While the NSW Court of Appeal found that a common law duty of care was owed, it was careful to confine its decision to the facts of the case. That is, to situations where a clear link could be established between the Hospital’s decision and the resultant harm. The Court emphasised that in those circumstances the finding of such a duty would not give rise to indeterminate liability, as the duty would be owed to a specific person or class or persons, and not a stranger or the world at large.
The legislation on which the NSW Court of Appeal decision was based has been replaced by the Mental Health Act 2007 (NSW) (2007 Act). The equivalent provision to section 35(3)of the MHA is section 12 of the 2007 Act. While the two provisions are substantially similar, a third criterion has been added to section 12, which requires the Medical Superintendent to also be satisfied that the other less restrictive care available to the mentally ill person is ‘consistent with safe and effective care’.
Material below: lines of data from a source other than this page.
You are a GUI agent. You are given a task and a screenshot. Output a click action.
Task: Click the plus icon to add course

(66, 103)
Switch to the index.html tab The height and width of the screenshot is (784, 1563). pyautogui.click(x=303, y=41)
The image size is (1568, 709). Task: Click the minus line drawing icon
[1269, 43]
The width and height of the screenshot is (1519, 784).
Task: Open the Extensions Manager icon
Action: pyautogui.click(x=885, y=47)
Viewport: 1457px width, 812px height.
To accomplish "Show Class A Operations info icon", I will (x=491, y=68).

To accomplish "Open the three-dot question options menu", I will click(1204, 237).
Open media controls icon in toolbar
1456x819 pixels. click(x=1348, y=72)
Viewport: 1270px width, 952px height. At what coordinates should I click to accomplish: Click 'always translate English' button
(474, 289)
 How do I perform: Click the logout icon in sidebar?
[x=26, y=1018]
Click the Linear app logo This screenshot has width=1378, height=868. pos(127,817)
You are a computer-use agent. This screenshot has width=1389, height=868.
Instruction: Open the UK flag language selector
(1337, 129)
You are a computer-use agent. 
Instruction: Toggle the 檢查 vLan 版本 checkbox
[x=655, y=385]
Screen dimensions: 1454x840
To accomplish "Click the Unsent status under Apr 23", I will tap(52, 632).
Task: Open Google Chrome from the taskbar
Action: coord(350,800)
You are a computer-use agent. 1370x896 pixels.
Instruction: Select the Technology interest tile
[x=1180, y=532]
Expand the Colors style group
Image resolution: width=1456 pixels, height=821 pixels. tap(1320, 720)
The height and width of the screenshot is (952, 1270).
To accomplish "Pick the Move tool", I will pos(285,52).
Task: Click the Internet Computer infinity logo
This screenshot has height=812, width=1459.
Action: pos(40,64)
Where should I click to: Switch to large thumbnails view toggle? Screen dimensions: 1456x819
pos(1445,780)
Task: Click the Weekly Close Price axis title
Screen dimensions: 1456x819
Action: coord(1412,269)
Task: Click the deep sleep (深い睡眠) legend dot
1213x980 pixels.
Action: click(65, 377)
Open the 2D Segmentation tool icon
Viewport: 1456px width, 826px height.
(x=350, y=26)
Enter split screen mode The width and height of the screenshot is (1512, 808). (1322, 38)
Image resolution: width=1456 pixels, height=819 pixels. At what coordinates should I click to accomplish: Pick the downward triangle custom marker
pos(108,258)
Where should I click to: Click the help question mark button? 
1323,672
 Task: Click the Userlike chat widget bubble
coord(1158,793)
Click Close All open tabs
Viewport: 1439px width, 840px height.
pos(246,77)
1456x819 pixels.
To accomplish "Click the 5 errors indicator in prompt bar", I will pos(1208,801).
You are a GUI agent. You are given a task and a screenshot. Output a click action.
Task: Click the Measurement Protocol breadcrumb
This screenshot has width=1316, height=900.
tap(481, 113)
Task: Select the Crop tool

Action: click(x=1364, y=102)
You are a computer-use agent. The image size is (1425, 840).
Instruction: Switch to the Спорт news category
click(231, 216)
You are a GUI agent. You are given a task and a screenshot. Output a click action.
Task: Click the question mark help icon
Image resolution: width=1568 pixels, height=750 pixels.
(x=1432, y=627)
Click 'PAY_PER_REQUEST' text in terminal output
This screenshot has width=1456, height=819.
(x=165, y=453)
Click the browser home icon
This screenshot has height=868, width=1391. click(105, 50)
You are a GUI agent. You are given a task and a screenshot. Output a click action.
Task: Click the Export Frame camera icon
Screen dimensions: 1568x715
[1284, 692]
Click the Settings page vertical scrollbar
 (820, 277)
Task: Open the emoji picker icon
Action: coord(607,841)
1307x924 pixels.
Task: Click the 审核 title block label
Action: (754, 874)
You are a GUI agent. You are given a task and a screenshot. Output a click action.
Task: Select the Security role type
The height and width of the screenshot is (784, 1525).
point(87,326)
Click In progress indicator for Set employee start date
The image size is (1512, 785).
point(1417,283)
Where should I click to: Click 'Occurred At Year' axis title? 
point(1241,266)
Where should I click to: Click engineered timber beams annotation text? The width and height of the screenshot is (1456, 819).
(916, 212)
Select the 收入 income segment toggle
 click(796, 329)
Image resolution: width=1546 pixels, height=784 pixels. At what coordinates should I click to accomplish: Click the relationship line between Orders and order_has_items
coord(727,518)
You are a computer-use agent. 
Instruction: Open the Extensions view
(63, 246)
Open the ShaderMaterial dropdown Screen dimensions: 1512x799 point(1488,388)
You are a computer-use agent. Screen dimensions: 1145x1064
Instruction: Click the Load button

The addition of this third criterion has important practical implications. A hospital cannot automatically discharge a mentally ill person on the prospect that ‘other care of a less restrictive kind’ may be available. Rather, the hospital is required to be satisfied that the other less restrictive care is safe and effective. The reference to ‘safe … care’ may also import a requirement that the hospital have due regard to the safety of the public in deciding whether or not to discharge a patient, creating scope for argument that the irreconcilable dichotomy identified by the High Court no longer exists.
The High Court, while not deciding the point, has inferred that the finding of a duty to take reasonable care to prevent a third party from inflicting physical injury on a person (or class) does not, by necessary implication, mean that a coextensive duty of care will also be owed to the close relatives of that person (or class).